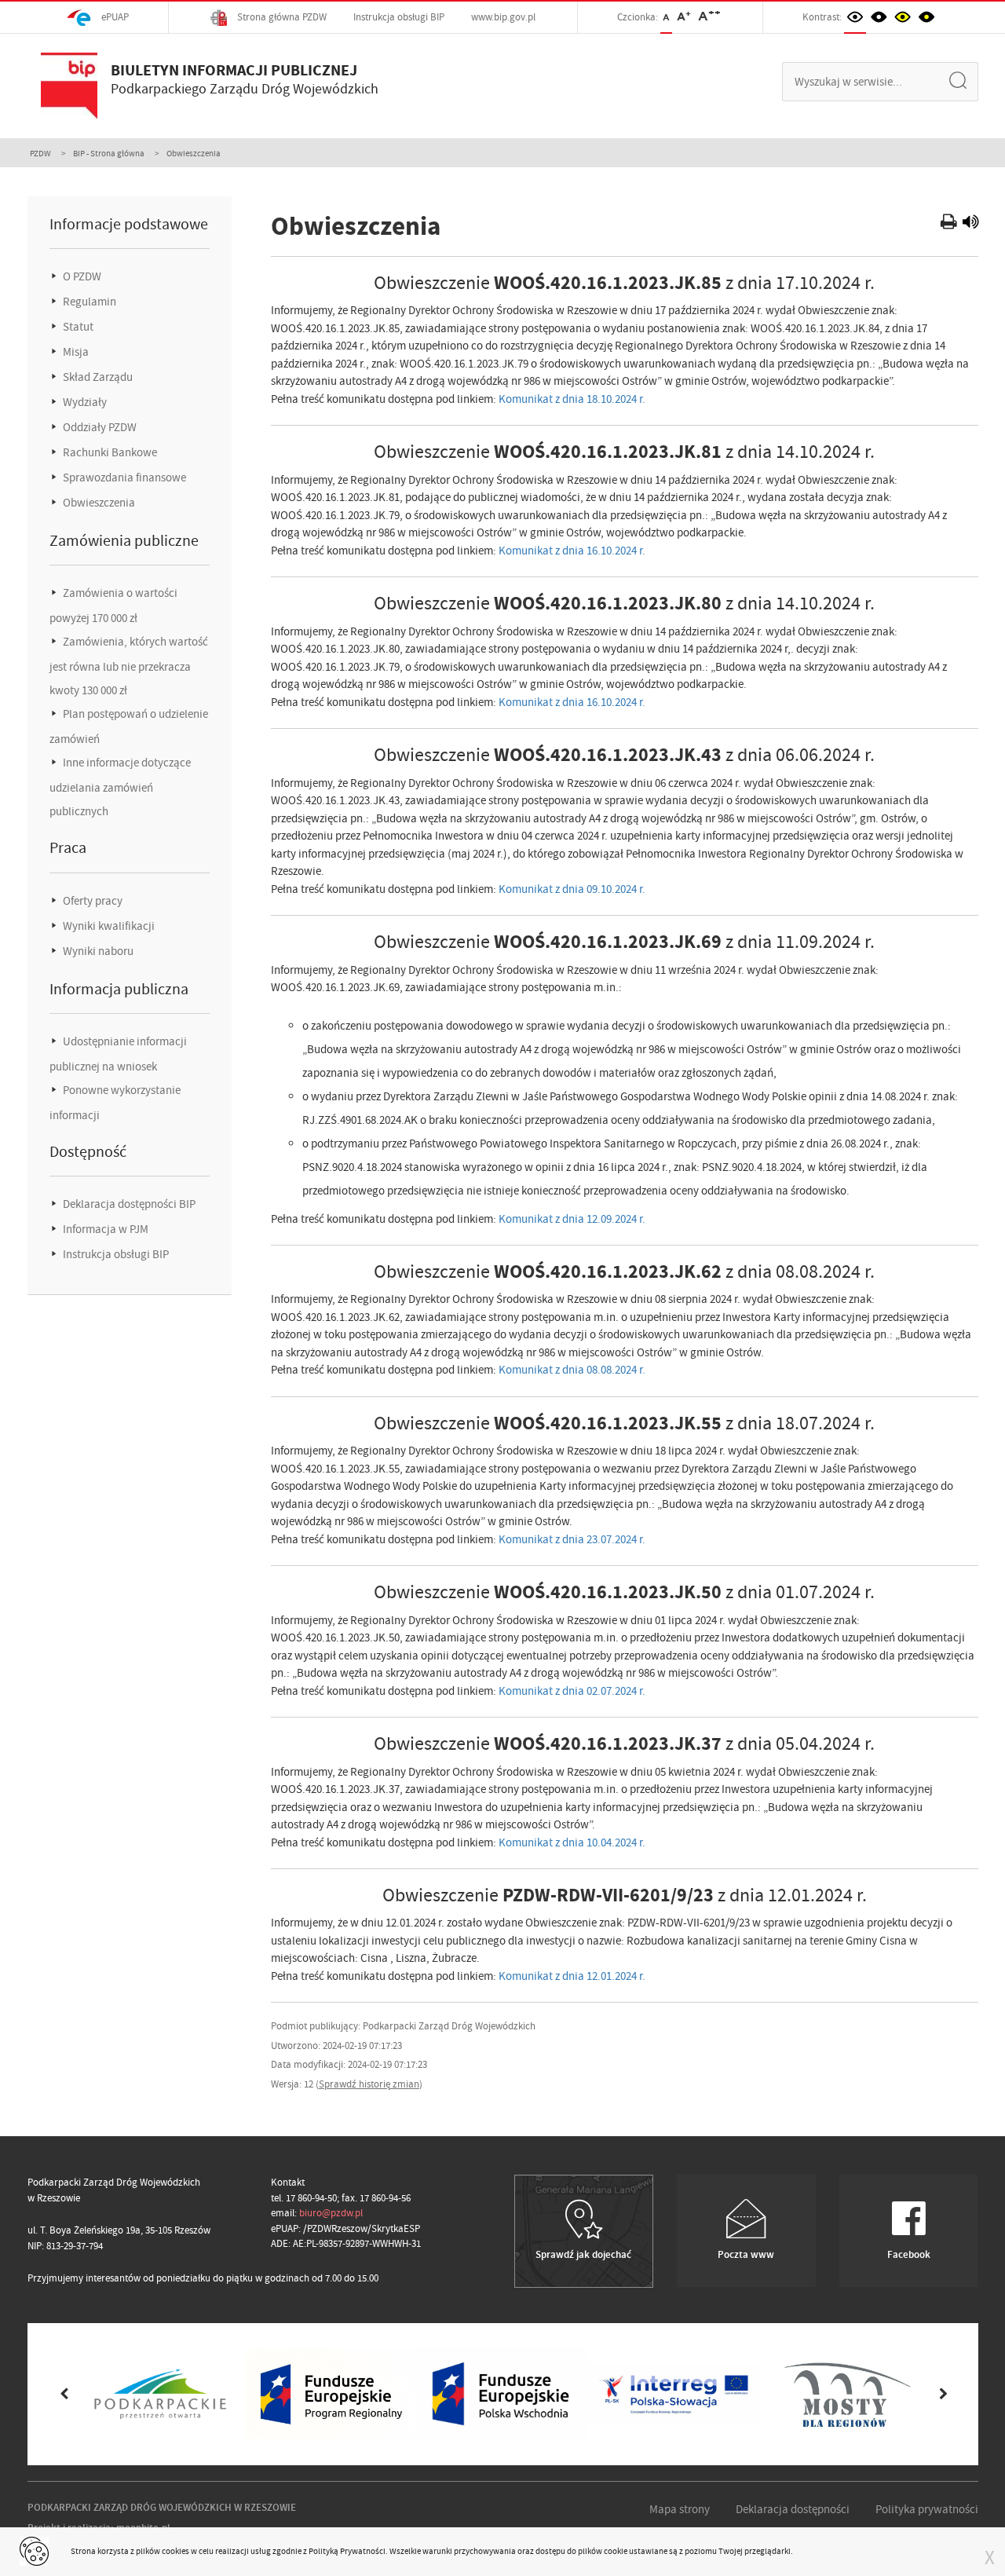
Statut (76, 327)
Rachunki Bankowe (108, 452)
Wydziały (83, 402)
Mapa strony (679, 2509)
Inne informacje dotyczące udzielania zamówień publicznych (120, 787)
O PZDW (80, 276)
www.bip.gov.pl (503, 17)
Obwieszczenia (97, 502)
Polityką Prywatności (347, 2550)
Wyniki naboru (96, 951)
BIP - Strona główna (108, 153)
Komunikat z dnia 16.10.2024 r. (572, 550)
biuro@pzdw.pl (331, 2212)
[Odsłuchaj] (970, 224)
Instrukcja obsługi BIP (398, 17)
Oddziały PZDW (98, 427)
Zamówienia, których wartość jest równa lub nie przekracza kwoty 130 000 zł (128, 666)
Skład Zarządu (96, 377)
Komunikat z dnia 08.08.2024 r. (572, 1370)
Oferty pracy (91, 901)
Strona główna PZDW (281, 17)
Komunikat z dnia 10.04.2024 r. (572, 1842)
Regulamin (88, 301)
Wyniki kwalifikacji (107, 926)
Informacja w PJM (104, 1229)
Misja (74, 352)
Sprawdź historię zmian (369, 2084)
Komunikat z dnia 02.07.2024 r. (572, 1691)
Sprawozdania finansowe (123, 477)
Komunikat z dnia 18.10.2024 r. (572, 399)
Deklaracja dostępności (793, 2509)
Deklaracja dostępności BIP (128, 1204)
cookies (175, 2550)
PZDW (40, 153)
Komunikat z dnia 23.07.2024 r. (572, 1539)
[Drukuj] (950, 224)
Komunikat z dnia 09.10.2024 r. (572, 889)
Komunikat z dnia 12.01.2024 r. (572, 1976)
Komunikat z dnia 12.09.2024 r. (572, 1219)
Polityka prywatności (926, 2509)
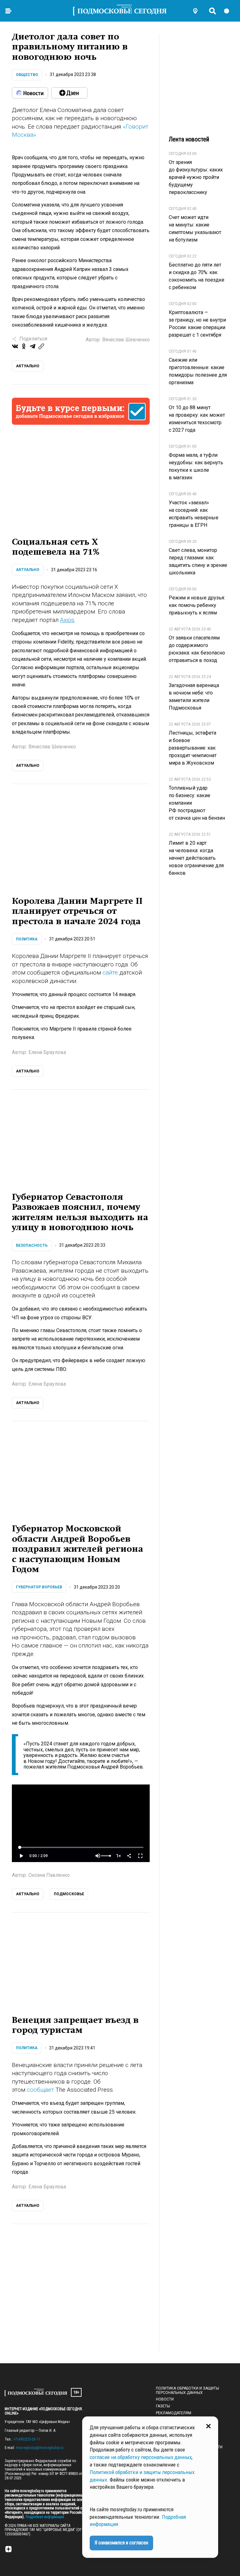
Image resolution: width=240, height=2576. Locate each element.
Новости (165, 2399)
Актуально (27, 570)
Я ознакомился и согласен (121, 2543)
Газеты (163, 2406)
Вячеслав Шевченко (126, 340)
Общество (27, 75)
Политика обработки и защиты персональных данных (187, 2390)
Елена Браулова (47, 1052)
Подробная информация (44, 2517)
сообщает (40, 2089)
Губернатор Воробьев (39, 1587)
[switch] (229, 11)
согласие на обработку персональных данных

.....

* TASK STATEMENT: In the listing above, find the line with "Komunikat z dnia 23.07.2024 r. (572, 1539)" and the line with "Общество (27, 75)". Output both, plus every line between them, and no pictures.

* RESULT OF THE EXERCISE:
Komunikat z dnia 23.07.2024 r. (572, 1539)
[Drukuj] (950, 224)
Komunikat z dnia 09.10.2024 r. (572, 889)
Komunikat z dnia 12.01.2024 r. (572, 1976)
Komunikat z dnia 12.09.2024 r. (572, 1219)
Polityka prywatności (926, 2509)
Image resolution: width=240, height=2576. Locate each element.
Новости (165, 2399)
Актуально (27, 570)
Я ознакомился и согласен (121, 2543)
Газеты (163, 2406)
Вячеслав Шевченко (126, 340)
Общество (27, 75)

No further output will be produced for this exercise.